As extreme weather events intensify, consumers are left with rising insurance premiums or are losing insurance coverage completely. But we know these companies are financing and underwriting fossil fuel extraction, with weak or zero public plans to back away.
Earlier this month, the Senate Budget Committee sent a letter to insurance giants AIG, Chubb, Liberty Mutual, Starr Wright USA, Berkshire Hathaway, State Farm, and Travelers Insurance to disclose their coverage for and investments in fossil fuels and information on how each insurer respects human rights. But will they respond with honest reporting of their fossil fuel connections?
U.S. insurers have approximately $582 billion invested in fossil fuels, and none have ruled out support for fossil fuel expansion. Meanwhile, scientists have made clear that there can be no new fossil fuel infrastructure if we are to limit warming to 1.5°C and avoid climate catastrophe.

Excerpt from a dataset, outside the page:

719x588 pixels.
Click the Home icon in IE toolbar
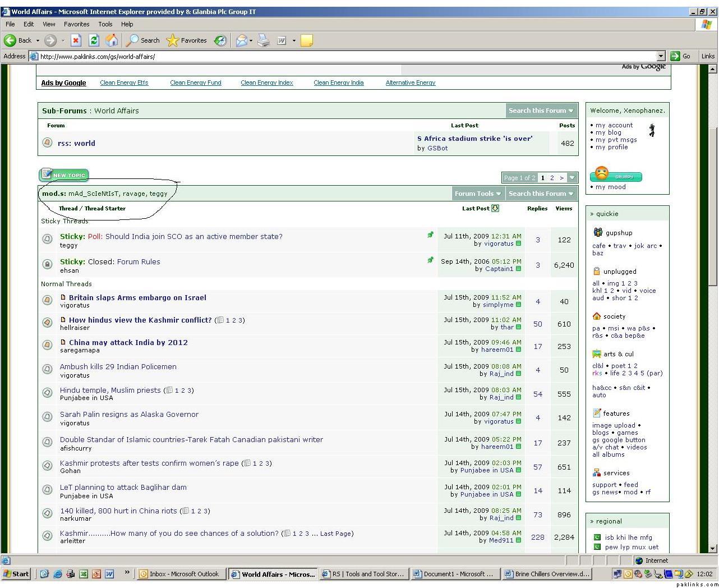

The lack of transparency in the insurance industry allows insurers to keep quiet on their financing of controversial fossil fuel projects. This lack of transparency gives them a green light to continue business as usual.
The Senate letter demands insurers disclose which companies they’re underwriting and financing the fossil fuel industry, disclose how these insurers are evaluating climate-related risks, and steps they’re taking to ensure impacted communities are consulted before extractive and polluting industries move in.